# Christmas Medallion



## FarmChix (Mar 3, 2013)

Pulled her off the longarm yesterday. Better pics of the quilting on my blog (although not too much better.....)


----------



## Gretchen Ann (Aug 30, 2010)

Both views of the star looks pretty; on this site & on your blog. Very nice.

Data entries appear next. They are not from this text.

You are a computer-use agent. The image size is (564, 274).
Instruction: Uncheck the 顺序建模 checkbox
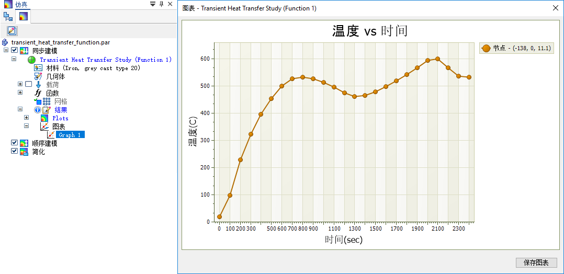[x=14, y=143]
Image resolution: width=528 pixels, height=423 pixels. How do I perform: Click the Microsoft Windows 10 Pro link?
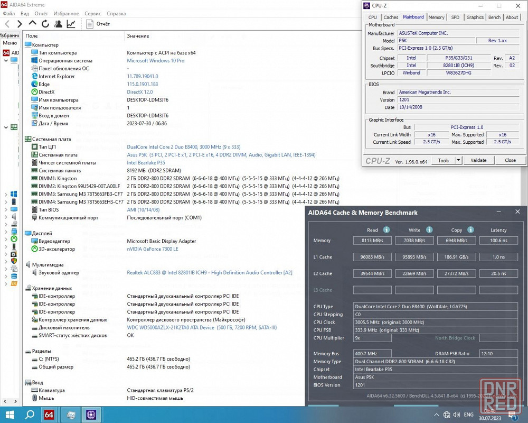pos(155,61)
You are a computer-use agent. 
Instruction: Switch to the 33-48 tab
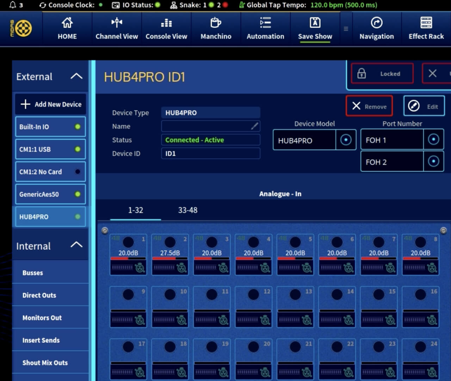click(187, 210)
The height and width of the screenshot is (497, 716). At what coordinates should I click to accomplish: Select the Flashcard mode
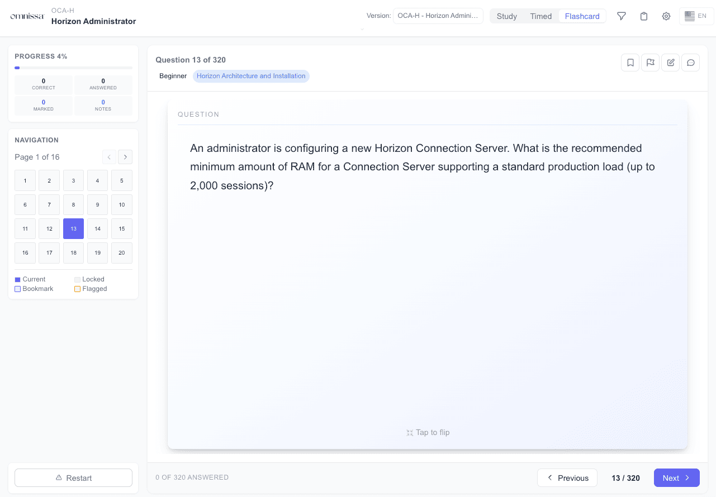coord(581,16)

Isn't it a great feeling to finish up a UFO? :bouncy: :goodjob: :clap:


----------



## Debbie in Wa (Dec 28, 2007)

Love the colors, you did a great job.


----------



## Calico Katie (Sep 12, 2003)

That's really pretty! I love your colors and a Lone Star always looks so great.


----------



## Tinker (Apr 5, 2004)

Beautiful job!


----------



## Belfrybat (Feb 21, 2003)

Oh my, that is absolutely stunning. I really need to get over my fears of Y seams and make a Lone Star as I do love that pattern.


----------



## FarmChix (Mar 3, 2013)

Thanks all! Felt good to finish another of those blasted UFOs!!!!


----------



## CJ (May 10, 2002)

It's really beautiful, nice job!


----------



## AR Transplant (Mar 20, 2004)

so beautiful. Thanks for sharing!


----------